» Document section
_____

Theaters like Children's Theatre Company in Minneapolis use things like noise-canceling headsets to help audience members on the autism spectrum feel more comfortable at performances. Photo courtesy Pixel Dust Photography

FARGO—There will be huffing and puffing and plenty of singing on stage in the Fargo-Moorhead Community Theatre's musical take on a classic fable with "The True Story of the Three Little Pigs" this weekend.

During a special saturday afternoon performance, there may also be plenty of moving around, talking and maybe even singing along to different songs in the audience.

Theater crowds are normally calm and quiet, reverent toward the actions on stage, but for this show the cast and crew is fine with an active audience. In fact, they're looking forward to it.

The 2:30 p.m., Saturday, performance will be a sensory-friendly show, geared towards those on the autism spectrum.

Bright, flashing lights, loud sounds and sudden movement can be upsetting to those on the spectrum, making some theater performances a challenge.

_____

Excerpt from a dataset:
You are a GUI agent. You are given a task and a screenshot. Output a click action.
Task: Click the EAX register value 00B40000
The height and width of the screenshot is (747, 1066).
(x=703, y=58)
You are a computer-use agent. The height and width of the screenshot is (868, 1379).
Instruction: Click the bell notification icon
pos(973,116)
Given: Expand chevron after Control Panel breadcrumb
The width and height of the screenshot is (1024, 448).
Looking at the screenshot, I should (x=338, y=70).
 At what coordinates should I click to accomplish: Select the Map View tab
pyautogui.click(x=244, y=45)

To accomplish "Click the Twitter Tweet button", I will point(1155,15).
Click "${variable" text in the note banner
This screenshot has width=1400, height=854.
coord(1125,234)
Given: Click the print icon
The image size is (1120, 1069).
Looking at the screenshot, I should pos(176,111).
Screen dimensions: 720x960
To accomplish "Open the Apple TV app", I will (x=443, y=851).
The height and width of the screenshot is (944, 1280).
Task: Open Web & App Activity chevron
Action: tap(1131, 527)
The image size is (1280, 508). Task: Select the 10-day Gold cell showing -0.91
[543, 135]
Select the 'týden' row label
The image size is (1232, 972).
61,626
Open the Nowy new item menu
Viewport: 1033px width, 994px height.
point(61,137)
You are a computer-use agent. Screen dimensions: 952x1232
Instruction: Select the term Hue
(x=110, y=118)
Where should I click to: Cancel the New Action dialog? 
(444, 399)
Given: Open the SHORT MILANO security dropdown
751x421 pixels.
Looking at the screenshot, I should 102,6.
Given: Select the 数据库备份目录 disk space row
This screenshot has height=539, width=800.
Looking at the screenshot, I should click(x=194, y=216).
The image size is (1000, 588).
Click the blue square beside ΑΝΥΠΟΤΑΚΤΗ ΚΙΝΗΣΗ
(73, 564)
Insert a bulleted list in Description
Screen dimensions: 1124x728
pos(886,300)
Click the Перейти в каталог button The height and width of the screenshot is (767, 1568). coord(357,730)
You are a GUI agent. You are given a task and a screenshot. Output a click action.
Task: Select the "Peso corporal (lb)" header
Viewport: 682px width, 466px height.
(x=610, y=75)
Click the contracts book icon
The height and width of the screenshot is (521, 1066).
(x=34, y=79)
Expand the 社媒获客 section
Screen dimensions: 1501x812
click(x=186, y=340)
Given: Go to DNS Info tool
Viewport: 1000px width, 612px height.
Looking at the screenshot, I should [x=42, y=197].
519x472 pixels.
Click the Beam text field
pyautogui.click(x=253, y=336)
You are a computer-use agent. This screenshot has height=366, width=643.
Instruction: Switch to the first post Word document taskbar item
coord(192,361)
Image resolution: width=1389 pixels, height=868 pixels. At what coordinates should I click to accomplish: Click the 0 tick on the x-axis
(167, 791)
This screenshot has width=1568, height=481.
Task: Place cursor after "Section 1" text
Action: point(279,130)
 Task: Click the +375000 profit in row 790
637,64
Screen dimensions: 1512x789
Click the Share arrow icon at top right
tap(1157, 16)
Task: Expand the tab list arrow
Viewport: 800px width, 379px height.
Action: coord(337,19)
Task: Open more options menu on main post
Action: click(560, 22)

_____

» Problems and tasks
1) Please answer these questions about the article on the sensory-friendly theater show:
(a) Which theater uses noise-canceling headsets for audience members on the autism spectrum?
(b) At what time will the sensory-friendly performance take place?
(c) What three things can be upsetting to those on the spectrum?
2) In the article on the sensory-friendly theater show, swap "sensory-friendly" for "low-stimulation" and write out everything from "During a special" down to "performances a challenge.".
3) Extend the article on the sensory-friendly theater show with further paragraphs after its last sentence.

» Responses for each task
1)
(a) Children's Theatre Company in Minneapolis
(b) 2:30 p.m., Saturday
(c) Bright, flashing lights, loud sounds and sudden movement

2)
During a special saturday afternoon performance, there may also be plenty of moving around, talking and maybe even singing along to different songs in the audience.

Theater crowds are normally calm and quiet, reverent toward the actions on stage, but for this show the cast and crew is fine with an active audience. In fact, they're looking forward to it.

The 2:30 p.m., Saturday, performance will be a low-stimulation show, geared towards those on the autism spectrum.

Bright, flashing lights, loud sounds and sudden movement can be upsetting to those on the spectrum, making some theater performances a challenge.

3)
Director Sarah Arnold says the house lights will be turned on during the performance to make it less intensive when light shifts happens. Sound will be carried only through front speakers, not throughout the full house. Actors will be more limited in their onstage motions, all efforts to make the show more appealing to those who may not otherwise feel comfortable in a theater setting.

Rachel Stotts, for one, is already appreciative. An assistant professor of speech language hearing sciences at Minnesota State University Moorhead, Stotts has worked with lots of families with members on the autism spectrum, including her 23-year-old son.

She says everything from school orchestra concerts to plays took much more planning to make sure her son was comfortable.

"It was a running joke: if we ever wanted to go to a movie, it was a two-car deal because one of us would likely have to leave (with the son)," she says. "We always had a plan A, B and C for how we would take him out if he couldn't handle that environment."

She helped spark the decision for FMCT to include a sensory-friendly performance after staffers heard her speak at an Arts Access for All meeting.

The theater reached out to Stotts, and they started working on how to make a play sensory-friendly.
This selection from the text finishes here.